With the Natural Language system, when the user asked a question or made a request, our NLU model would identify what they meant by matching the input to pre-defined “intents.” For example, if they said, “What’s the weather today?” the system would recognize it as a weather-related intent and respond accordingly.
With this new RAG system, we still rely on predefined intents, but the way we handle and process your utterances has become significantly more advanced. RAG uses embeddings to better understand the context and meaning behind the words, making it more flexible and accurate when matching them to the right intent. This means faster, more efficient intent recognition and an improved ability to handle diverse or complex utterances.
Why This Is Better for You
Faster Training And Interaction
RAG training and interactions are significantly faster and more efficient than traditional NLU systems.
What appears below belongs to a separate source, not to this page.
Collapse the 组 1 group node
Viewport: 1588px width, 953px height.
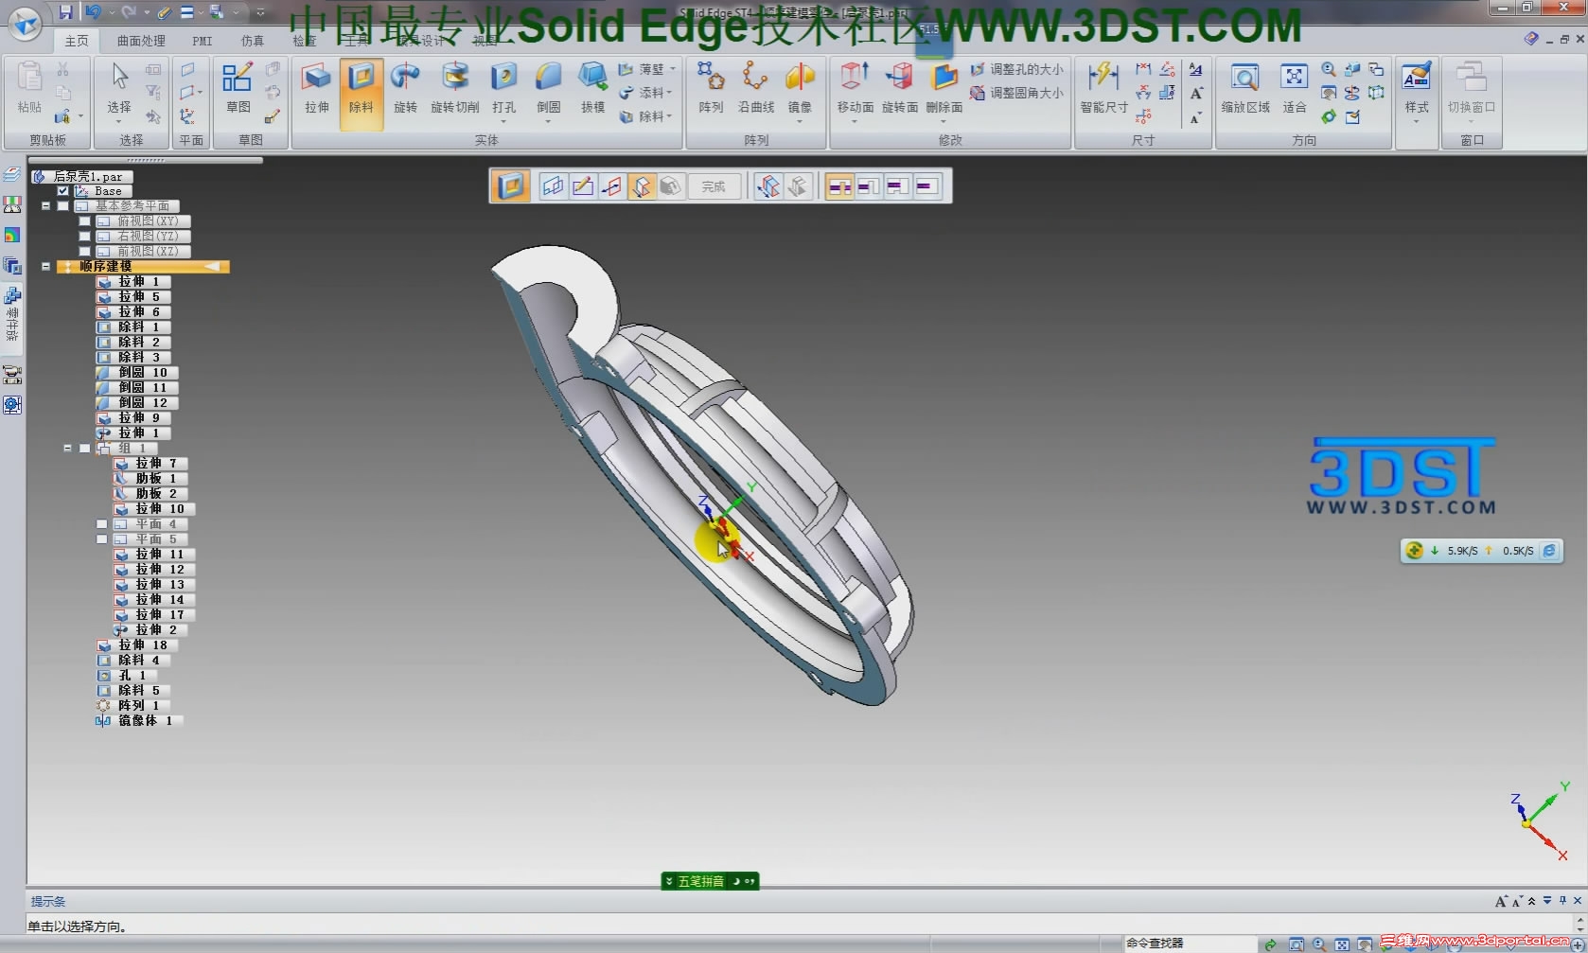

This means quicker training times for our agents and faster, more accurate classifications when matching your intents, ensuring a smoother conversational experience. For example, an agent with 37 intents and 305 utterances now trains about 20 times faster: in about 1 second.
Automatic agent training
The advanced training speed unlocked by the new RAG system means that explicit training is no longer needed. Test your agent and training will happen automatically.
Greater Understanding of Complex Questions
Embeddings are a way of representing language in a rich, context-aware format. The new RAG system leverages embeddings to understand the deeper meaning behind the words, even if they're phrased differently. Users can also ask detailed, complex questions, and the system will be able to understand the underlying context better. For example, a sentence like, “What’s it like outside, is it going to rain later?” might not have matched perfectly with an intent for “weather today” in the NLU system. Now, embeddings will understand the utterance, "is it going to rain later," as a query into the current weather and match to the correct intent.
A More Natural Experience
Ultimately, this upgrade means a smoother, more conversational experience for you and your customers. Whether you type casually, use slang, or ask detailed questions, our system is designed to understand accurately and efficiently.
What Does This Mean for You?
From your perspective, the change should feel effortless—no need to change how you build, test, and launch AI agents. What you will notice is:
- fewer misunderstandings;
- more accurate responses to your questions, and;
- a faster, more personalized experience overall.
However, since some user utterances have been specifically tailored for the NLU system, you may notice slight differences when using the new RAG system. In some cases, minimal adjustments to the phrasing of utterances may be needed to optimize performance with the new approach.
To make this transition smoother, we will keep both services running for a period of time. This will give you the necessary opportunity to explore the new system, test it thoroughly, and make any adjustments to your agents as needed. You can switch between the NLU and RAG systems in intent classification settings within the Intents CMS.

By adopting cutting-edge technology like RAG with embeddings, we’re making sure our system can grow and adapt alongside your needs, giving you the best experience possible. We’re thrilled to bring you this improved experience, and we’d love to hear your feedback as you interact with the new system. As always, your input helps us continue to innovate and serve you better.